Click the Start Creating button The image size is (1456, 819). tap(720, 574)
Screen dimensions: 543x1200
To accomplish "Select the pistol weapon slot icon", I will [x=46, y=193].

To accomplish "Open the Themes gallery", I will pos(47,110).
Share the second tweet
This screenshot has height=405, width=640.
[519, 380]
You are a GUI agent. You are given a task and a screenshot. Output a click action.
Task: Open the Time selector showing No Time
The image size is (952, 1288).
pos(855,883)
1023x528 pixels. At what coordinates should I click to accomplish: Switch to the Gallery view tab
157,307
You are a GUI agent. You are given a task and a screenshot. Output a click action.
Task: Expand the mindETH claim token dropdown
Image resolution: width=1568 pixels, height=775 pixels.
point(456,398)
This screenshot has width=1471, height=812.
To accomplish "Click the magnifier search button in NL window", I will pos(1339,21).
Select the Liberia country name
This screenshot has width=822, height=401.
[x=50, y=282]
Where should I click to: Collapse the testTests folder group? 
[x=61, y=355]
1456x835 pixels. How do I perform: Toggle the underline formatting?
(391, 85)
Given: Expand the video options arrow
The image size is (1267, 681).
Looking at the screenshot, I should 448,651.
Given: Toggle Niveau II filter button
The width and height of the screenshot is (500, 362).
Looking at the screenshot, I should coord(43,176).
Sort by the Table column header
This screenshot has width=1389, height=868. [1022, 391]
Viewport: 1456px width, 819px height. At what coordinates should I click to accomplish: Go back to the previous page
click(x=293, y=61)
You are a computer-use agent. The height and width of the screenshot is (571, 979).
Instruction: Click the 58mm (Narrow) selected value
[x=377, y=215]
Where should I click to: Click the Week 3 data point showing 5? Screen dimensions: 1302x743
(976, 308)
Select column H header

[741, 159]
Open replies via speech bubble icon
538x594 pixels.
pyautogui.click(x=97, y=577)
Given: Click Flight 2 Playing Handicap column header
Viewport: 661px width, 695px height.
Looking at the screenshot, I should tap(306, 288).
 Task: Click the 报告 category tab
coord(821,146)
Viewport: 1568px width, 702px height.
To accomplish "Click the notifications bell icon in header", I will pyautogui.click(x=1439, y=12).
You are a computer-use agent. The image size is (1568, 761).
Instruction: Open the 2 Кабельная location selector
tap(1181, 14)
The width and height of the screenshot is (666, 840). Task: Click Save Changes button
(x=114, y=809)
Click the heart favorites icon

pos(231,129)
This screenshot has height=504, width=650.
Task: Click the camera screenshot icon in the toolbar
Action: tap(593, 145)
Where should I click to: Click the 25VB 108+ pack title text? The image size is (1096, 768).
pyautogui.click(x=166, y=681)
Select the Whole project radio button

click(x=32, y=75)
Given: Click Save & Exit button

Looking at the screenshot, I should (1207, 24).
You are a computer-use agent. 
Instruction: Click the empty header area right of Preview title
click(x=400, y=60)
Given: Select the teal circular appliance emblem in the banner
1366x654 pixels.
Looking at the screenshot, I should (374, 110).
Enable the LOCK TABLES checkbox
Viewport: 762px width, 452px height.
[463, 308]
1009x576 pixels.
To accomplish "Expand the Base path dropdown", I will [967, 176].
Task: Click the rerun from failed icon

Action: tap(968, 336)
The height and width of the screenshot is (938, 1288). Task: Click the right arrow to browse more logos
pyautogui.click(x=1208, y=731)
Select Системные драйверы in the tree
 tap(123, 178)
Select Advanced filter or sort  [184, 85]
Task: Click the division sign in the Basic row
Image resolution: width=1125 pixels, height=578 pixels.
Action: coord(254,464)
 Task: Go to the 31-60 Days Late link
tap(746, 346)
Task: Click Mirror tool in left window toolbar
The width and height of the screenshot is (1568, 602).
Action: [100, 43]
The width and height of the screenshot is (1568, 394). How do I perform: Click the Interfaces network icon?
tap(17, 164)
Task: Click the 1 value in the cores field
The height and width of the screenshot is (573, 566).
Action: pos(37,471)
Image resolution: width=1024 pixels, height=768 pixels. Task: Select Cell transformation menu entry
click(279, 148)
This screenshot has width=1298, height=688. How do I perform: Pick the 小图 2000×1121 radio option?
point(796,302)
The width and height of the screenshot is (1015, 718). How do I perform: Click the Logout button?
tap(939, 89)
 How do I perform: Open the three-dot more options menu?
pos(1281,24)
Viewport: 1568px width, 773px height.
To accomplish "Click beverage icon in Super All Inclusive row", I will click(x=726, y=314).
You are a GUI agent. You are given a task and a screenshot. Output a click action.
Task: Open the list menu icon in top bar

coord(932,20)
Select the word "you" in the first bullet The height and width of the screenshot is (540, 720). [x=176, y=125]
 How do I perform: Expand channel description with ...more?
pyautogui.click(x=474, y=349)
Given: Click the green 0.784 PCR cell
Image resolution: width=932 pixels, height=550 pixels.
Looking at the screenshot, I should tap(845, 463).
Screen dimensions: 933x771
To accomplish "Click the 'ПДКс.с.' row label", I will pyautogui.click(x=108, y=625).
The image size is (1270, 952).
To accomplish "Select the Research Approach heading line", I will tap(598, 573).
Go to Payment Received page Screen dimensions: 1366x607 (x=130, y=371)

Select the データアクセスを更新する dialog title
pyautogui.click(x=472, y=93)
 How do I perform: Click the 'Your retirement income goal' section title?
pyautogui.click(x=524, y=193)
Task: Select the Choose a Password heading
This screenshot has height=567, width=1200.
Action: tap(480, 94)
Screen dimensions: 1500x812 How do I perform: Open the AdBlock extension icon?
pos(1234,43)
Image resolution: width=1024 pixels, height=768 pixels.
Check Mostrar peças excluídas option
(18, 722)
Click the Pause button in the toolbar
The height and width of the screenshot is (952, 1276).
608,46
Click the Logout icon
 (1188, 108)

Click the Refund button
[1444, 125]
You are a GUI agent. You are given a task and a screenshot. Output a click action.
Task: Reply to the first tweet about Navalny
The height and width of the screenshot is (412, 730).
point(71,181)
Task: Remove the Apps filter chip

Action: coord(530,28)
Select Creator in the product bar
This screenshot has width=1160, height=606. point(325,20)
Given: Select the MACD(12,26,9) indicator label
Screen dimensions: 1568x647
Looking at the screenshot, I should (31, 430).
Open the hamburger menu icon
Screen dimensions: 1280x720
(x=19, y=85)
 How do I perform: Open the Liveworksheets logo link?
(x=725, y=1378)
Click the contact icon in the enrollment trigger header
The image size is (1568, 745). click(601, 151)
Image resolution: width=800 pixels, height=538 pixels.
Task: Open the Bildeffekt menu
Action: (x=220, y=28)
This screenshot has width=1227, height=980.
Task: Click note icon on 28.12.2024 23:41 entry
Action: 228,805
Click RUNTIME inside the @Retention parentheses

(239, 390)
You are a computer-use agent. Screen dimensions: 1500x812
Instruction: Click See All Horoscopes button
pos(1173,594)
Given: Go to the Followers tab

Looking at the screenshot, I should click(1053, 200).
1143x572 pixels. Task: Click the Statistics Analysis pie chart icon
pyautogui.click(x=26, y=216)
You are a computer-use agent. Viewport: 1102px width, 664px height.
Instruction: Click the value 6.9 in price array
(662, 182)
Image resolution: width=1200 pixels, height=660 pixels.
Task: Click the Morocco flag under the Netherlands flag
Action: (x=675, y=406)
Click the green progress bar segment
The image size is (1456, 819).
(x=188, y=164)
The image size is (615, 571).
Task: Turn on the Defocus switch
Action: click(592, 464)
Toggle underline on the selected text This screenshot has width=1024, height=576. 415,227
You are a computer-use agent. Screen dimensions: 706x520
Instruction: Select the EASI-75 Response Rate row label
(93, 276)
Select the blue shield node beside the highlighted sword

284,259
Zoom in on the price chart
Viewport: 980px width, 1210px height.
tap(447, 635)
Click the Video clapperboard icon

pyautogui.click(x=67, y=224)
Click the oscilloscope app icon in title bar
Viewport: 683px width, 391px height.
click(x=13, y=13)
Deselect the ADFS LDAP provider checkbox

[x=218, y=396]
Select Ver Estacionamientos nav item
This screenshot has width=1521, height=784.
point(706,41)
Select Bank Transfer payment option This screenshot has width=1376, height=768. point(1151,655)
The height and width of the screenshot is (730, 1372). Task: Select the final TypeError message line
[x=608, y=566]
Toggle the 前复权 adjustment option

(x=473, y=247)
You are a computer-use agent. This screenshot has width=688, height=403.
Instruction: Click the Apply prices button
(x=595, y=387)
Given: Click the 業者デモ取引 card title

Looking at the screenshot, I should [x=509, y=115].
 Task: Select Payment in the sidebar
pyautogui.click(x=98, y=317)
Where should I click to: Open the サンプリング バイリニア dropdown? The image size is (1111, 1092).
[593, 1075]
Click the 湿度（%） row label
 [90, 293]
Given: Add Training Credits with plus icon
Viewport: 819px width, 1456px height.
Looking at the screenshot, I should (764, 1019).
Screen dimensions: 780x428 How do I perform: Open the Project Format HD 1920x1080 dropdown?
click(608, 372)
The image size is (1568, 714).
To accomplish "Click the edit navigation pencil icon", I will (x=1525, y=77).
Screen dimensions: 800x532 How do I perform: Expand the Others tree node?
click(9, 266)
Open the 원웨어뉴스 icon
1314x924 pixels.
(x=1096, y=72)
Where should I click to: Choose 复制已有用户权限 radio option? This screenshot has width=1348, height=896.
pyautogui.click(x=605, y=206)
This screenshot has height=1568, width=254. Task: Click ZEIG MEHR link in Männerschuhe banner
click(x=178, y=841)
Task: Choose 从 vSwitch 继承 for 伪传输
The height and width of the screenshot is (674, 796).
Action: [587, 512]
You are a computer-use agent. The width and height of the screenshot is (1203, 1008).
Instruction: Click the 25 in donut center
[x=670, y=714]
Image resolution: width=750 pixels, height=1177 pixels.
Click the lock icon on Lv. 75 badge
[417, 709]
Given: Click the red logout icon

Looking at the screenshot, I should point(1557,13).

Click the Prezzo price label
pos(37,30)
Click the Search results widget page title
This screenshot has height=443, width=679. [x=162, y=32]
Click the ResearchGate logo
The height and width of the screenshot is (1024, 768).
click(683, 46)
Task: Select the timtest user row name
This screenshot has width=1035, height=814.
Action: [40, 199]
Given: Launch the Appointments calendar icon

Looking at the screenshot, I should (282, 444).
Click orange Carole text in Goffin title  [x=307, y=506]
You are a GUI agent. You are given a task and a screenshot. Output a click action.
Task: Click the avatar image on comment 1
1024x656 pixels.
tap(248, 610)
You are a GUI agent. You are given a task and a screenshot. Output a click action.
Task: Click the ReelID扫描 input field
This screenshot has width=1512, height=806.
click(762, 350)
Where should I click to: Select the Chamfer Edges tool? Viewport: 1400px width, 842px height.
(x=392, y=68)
_ _ _ _
### Verilen görev:
Lütfen "Where should I click to: Choose" satırından "Looking at the screenshot, I should point(1557,13)." satırına kadar olan kayıtları, iki uçtaki satırlar da dahil olmak üzere yeniden yaz. Bu satırlarda "logout" yerine "sign-out" koy, geri kalan her şeyi olduğu gibi bırak.

### Eksiksiz çıktı:
Where should I click to: Choose 复制已有用户权限 radio option? This screenshot has width=1348, height=896.
pyautogui.click(x=605, y=206)
This screenshot has height=1568, width=254. Task: Click ZEIG MEHR link in Männerschuhe banner
click(x=178, y=841)
Task: Choose 从 vSwitch 继承 for 伪传输
The height and width of the screenshot is (674, 796).
Action: [587, 512]
You are a computer-use agent. The width and height of the screenshot is (1203, 1008).
Instruction: Click the 25 in donut center
[x=670, y=714]
Image resolution: width=750 pixels, height=1177 pixels.
Click the lock icon on Lv. 75 badge
[417, 709]
Given: Click the red sign-out icon

Looking at the screenshot, I should point(1557,13).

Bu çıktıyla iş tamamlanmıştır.